● **SUPPLIED MATERIAL**
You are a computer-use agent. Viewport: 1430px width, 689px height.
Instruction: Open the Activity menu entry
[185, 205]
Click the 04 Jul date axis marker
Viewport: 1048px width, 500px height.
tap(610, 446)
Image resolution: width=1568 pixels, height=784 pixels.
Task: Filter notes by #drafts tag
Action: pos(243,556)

● **EXERCISE GOAL**
Please rewrite the material above, changing "menu entry" to "sidebar link" and leaving everything else the same.

● **ANSWER FOR THIS EXERCISE**
You are a computer-use agent. Viewport: 1430px width, 689px height.
Instruction: Open the Activity sidebar link
[185, 205]
Click the 04 Jul date axis marker
Viewport: 1048px width, 500px height.
tap(610, 446)
Image resolution: width=1568 pixels, height=784 pixels.
Task: Filter notes by #drafts tag
Action: pos(243,556)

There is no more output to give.